## start Information shown

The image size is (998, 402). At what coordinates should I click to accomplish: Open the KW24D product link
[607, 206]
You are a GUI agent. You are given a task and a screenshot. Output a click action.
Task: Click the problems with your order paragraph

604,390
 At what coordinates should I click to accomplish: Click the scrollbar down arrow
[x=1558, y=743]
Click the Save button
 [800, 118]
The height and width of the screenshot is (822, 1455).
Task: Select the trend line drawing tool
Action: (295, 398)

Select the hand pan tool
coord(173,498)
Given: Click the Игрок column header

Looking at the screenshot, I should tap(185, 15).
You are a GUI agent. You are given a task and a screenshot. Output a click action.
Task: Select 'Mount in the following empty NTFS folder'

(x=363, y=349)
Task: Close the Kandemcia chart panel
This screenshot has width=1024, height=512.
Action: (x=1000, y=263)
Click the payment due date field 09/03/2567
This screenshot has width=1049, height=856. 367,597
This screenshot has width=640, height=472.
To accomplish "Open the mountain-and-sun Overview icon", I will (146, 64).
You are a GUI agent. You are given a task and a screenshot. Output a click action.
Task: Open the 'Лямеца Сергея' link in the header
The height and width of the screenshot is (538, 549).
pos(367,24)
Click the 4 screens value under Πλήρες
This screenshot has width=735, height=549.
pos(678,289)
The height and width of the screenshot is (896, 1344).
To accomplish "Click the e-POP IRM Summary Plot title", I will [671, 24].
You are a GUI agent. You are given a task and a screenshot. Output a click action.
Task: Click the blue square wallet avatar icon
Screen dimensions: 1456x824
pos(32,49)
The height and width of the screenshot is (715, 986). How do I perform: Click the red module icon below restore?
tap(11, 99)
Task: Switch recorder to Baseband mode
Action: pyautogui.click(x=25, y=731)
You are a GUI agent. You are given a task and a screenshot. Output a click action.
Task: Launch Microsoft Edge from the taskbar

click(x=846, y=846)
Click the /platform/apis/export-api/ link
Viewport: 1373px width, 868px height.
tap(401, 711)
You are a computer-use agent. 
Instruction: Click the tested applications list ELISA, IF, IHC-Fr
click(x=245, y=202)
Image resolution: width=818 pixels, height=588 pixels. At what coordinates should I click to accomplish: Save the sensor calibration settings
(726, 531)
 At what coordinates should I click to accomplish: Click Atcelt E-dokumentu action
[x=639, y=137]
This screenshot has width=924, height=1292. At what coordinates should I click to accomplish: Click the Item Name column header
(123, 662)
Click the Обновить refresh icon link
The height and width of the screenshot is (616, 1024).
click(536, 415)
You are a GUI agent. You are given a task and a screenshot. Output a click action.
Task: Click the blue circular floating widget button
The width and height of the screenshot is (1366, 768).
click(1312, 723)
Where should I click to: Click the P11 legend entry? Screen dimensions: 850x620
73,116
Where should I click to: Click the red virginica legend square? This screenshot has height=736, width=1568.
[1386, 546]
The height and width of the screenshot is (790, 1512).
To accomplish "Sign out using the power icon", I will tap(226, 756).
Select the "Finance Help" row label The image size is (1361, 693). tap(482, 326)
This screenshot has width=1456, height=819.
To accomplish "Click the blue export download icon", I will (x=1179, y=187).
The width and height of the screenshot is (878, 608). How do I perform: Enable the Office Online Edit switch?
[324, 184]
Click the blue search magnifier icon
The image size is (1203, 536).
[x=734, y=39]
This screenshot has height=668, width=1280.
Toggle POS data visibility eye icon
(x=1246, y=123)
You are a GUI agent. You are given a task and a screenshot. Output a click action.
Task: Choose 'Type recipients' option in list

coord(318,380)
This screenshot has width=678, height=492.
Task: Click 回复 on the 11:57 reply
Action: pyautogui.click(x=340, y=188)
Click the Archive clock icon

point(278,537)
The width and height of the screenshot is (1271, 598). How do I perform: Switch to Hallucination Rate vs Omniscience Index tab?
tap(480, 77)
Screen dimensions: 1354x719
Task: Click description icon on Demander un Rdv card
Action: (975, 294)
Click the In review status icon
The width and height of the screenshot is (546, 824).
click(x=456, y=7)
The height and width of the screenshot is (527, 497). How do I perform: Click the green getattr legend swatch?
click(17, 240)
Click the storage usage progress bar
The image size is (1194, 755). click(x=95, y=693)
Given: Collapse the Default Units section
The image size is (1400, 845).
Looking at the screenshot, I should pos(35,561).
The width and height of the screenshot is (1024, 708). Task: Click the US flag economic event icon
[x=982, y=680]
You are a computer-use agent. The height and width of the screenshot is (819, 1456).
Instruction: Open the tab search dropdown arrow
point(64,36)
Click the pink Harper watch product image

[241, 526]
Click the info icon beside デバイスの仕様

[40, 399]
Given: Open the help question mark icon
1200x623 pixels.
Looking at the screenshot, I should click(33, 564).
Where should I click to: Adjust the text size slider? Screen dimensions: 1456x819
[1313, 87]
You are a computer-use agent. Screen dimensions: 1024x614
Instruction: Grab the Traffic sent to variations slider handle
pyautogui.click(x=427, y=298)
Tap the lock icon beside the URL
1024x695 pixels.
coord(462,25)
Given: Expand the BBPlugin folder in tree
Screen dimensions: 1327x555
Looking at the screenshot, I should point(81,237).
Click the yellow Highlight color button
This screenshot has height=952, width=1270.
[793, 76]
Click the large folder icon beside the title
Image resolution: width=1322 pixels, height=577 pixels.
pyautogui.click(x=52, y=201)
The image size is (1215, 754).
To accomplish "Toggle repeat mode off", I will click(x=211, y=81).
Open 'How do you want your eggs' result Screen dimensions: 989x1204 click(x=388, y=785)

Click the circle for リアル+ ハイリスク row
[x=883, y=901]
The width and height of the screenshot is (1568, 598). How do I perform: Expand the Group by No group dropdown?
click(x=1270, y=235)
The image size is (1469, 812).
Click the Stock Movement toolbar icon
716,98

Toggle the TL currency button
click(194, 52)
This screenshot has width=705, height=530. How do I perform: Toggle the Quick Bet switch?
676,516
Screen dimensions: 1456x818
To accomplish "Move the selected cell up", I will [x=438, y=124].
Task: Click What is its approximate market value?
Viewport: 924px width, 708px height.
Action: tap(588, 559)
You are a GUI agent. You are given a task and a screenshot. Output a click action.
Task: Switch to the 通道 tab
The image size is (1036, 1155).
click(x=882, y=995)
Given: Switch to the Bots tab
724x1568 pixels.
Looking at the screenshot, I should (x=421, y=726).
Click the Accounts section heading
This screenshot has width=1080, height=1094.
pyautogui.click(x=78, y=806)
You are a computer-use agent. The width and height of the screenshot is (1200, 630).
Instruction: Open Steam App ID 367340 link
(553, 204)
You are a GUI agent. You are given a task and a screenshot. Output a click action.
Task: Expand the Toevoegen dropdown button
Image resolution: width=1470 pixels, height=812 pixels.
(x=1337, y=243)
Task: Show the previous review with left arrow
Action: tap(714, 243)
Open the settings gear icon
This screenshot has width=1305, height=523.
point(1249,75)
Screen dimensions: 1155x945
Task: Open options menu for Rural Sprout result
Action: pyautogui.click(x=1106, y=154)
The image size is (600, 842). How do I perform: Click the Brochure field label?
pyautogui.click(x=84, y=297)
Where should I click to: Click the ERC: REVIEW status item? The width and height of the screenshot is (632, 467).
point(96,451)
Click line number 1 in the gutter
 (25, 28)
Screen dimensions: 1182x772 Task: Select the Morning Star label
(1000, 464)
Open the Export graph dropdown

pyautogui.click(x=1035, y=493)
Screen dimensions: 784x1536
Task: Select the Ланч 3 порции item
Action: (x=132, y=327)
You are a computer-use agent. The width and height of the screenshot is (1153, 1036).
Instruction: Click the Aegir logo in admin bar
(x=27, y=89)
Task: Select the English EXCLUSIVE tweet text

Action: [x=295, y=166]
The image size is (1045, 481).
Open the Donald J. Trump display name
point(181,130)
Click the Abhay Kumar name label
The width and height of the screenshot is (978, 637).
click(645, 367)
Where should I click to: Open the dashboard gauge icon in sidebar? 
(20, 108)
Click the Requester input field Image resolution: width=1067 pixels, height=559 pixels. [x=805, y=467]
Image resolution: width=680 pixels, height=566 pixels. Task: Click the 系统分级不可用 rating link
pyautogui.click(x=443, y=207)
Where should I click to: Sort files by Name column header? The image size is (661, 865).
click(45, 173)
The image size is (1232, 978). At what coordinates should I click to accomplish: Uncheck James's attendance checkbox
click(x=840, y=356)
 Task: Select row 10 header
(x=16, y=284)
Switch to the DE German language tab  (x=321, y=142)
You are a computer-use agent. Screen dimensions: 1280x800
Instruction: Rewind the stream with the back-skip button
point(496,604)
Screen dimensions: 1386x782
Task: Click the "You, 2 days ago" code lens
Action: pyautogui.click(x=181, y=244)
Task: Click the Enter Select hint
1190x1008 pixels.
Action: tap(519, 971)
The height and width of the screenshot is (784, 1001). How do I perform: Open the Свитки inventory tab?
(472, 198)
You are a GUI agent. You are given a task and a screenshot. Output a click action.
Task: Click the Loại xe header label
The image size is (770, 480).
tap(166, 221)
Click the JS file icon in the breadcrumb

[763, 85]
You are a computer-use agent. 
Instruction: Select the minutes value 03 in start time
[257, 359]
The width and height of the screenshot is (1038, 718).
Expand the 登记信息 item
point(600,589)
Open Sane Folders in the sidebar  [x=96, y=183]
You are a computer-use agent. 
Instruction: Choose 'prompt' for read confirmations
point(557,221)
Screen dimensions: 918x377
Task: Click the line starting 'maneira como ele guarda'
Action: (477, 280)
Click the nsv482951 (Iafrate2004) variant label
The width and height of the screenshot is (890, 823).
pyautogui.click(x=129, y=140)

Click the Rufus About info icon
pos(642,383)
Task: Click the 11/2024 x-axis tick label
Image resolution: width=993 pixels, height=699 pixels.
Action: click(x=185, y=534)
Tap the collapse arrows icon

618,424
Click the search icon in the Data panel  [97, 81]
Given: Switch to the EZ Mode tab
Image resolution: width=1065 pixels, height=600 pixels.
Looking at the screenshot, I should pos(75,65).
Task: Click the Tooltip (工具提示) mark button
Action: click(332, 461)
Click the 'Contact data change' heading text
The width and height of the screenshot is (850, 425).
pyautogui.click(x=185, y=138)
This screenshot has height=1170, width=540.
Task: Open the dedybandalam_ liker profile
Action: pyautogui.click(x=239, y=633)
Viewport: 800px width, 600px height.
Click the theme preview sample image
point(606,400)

## end Information shown

--- Written task ---
Duplicate the records from the line with "Where should I click to: Click the P11" to the line with "[1386, 546]", both of those lines included, without changing a character.

--- Written response ---
Where should I click to: Click the P11 legend entry? Screen dimensions: 850x620
73,116
Where should I click to: Click the red virginica legend square? This screenshot has height=736, width=1568.
[1386, 546]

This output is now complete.